Mounted at /content/drive


In [None]:
import os
import pandas as pd
from sklearn.model_selection import train_test_split
from nltk.tokenize import WordPunctTokenizer

# Google Colab 환경에 맞게 파일 경로 설정
dataset_path = '/content/drive/MyDrive/IDS/amaxon reviews 2023/dataset/전처리완료_Subscription_Boxes_Reviews.json.gz'
stopwords_path = '/content/drive/MyDrive/IDS/amaxon reviews 2023/dataset/stopwords.txt'
punctuations_path = '/content/drive/MyDrive/IDS/amaxon reviews 2023/dataset/punctuations.txt'
save_dir = '/content/drive/MyDrive/IDS/amaxon reviews 2023/Transnet/T2'

def process_dataset(json_path, select_cols, train_rate, csv_path):
    print('#### Read the json file...')
    if json_path.endswith('gz'):
        df = pd.read_json(json_path, lines=True, compression='gzip')
    else:
        df = pd.read_json(json_path, lines=True)

    # 선택된 컬럼으로 데이터 필터링
    df = df[select_cols]
    df.columns = ['userID', 'itemID', 'review', 'rating']  # 이름을 통일

    # map user(or item) to number
    df['userID'] = df.groupby(df['userID']).ngroup()
    df['itemID'] = df.groupby(df['itemID']).ngroup()

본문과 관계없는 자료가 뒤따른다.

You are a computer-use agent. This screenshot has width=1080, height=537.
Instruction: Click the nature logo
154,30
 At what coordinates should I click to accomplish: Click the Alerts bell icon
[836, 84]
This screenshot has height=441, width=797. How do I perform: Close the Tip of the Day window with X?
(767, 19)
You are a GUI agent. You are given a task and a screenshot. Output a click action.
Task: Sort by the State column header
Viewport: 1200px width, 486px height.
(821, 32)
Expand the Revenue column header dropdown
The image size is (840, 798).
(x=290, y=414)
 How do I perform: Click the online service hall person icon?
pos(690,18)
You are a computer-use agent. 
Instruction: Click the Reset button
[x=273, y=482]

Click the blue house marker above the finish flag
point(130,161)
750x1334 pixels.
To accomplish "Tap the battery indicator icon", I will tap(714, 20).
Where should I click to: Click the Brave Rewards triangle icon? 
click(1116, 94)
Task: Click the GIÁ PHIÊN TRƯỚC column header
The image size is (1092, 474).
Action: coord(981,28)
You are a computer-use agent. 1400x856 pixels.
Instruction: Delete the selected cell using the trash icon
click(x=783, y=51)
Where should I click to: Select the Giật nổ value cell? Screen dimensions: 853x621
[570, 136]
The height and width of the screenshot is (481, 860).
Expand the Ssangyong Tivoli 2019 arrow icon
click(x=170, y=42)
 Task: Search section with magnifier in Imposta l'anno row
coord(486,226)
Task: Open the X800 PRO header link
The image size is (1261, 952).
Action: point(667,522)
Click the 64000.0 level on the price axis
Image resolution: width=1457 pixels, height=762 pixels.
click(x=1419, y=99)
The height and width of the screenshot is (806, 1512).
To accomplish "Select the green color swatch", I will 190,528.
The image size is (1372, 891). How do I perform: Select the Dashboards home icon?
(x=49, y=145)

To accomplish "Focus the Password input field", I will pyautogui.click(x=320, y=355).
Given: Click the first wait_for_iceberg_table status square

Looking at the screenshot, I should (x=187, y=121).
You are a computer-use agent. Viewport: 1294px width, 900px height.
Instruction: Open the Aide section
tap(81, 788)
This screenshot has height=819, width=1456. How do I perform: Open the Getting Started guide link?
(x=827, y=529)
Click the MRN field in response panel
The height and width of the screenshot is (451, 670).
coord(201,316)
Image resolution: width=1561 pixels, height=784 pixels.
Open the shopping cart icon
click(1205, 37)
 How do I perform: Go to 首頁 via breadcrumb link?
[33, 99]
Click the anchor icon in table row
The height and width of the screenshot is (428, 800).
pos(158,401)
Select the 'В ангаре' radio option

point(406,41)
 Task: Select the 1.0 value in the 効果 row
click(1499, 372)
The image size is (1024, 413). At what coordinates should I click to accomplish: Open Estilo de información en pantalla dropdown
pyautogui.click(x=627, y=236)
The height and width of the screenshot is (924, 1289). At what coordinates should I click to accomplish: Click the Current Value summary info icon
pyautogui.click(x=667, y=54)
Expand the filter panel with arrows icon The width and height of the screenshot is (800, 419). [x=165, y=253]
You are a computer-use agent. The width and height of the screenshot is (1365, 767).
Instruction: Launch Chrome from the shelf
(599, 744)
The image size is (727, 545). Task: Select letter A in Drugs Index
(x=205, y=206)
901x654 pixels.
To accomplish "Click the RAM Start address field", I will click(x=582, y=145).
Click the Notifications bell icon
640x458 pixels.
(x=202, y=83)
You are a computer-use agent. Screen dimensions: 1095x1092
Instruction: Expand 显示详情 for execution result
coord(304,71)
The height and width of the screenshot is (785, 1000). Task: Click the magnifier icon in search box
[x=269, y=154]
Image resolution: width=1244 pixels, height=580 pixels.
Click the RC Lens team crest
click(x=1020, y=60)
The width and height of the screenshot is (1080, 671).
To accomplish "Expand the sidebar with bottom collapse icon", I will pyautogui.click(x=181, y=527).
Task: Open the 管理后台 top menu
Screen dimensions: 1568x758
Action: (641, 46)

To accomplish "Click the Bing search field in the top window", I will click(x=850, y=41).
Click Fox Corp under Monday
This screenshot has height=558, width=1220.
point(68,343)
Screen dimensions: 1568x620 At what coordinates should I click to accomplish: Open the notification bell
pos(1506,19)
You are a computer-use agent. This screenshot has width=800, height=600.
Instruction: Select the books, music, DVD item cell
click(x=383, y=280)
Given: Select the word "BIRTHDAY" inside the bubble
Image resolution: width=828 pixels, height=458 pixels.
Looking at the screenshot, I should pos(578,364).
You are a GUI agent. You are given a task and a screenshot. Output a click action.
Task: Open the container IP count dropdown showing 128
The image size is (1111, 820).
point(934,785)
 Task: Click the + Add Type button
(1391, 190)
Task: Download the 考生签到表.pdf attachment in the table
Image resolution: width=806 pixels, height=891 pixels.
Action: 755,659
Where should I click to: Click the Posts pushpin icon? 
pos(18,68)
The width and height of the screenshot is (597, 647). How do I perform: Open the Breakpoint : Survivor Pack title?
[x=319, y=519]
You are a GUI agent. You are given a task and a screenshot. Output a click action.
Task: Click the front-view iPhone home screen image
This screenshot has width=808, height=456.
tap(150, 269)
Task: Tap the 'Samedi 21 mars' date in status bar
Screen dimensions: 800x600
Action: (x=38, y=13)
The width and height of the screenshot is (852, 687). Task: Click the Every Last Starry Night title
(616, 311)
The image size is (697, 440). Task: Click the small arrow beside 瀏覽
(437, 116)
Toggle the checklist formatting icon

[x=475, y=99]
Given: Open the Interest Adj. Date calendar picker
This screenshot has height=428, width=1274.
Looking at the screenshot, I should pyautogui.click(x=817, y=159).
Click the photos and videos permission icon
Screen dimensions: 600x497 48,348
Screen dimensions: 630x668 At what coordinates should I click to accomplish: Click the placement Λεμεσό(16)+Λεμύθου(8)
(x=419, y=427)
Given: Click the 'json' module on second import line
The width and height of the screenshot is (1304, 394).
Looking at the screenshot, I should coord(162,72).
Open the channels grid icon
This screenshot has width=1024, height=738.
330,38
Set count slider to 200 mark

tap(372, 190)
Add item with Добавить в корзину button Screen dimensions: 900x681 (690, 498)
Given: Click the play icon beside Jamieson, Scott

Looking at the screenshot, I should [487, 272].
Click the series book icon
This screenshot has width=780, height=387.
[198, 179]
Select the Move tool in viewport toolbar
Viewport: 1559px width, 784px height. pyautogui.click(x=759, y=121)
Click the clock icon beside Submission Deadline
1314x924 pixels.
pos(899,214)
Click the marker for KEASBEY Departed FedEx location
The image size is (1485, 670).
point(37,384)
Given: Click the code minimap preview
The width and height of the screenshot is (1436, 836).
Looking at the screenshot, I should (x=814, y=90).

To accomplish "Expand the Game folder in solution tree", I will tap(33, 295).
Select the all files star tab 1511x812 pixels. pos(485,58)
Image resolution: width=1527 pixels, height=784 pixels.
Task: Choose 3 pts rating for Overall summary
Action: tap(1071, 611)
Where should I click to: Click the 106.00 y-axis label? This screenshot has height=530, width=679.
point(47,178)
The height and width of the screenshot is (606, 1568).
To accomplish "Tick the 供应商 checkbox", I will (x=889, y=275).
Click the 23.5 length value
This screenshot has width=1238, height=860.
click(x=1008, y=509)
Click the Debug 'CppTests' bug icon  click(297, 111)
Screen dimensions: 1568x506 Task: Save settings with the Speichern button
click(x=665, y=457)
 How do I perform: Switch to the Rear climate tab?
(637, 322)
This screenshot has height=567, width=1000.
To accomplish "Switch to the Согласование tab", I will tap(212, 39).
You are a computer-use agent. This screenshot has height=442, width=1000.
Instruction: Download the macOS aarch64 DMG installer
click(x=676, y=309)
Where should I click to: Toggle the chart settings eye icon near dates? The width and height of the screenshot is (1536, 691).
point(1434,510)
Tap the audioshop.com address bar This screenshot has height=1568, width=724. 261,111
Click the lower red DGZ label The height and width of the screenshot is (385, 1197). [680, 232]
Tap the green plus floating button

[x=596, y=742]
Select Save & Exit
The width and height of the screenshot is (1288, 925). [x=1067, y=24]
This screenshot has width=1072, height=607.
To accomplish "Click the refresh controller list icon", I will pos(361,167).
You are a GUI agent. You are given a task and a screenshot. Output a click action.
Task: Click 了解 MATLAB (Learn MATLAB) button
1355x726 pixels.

    # Stopwords와 punctuations 파일 읽기
    with open(stopwords_path) as f:
        stop_words = set(f.read().splitlines())
    with open(punctuations_path) as f:
        punctuations = set(f.read().splitlines())

    # 텍스트 전처리 함수
    def clean_review(review):
        review = review.lower()
        for p in punctuations:
            review = review.replace(p, ' ')
        review = WordPunctTokenizer().tokenize(review)
        review = [word for word in review if word not in stop_words]
        return ' '.join(review)

    # Null 값 제거 및 리뷰 전처리
    df = df.drop(df[[not isinstance(x, str) or len(x) == 0 for x in df['review']]].index)
    df['review'] = df['review'].apply(clean_review)

    # 데이터셋 분할
    train, valid = train_test_split(df, test_size=1 - train_rate, random_state=3)
    valid, test = train_test_split(valid, test_size=0.5, random_state=4)

    # 저장 디렉토리 생성
    os.makedirs(csv_path, exist_ok=True)
    train.to_csv(os.path.join(csv_path, 'train.csv'), index=False, header=False)
    valid.to_csv(os.path.join(csv_path, 'valid.csv'), index=False, header=False)
    test.to_csv(os.path.join(csv_path, 'test.csv'), index=False, header=False)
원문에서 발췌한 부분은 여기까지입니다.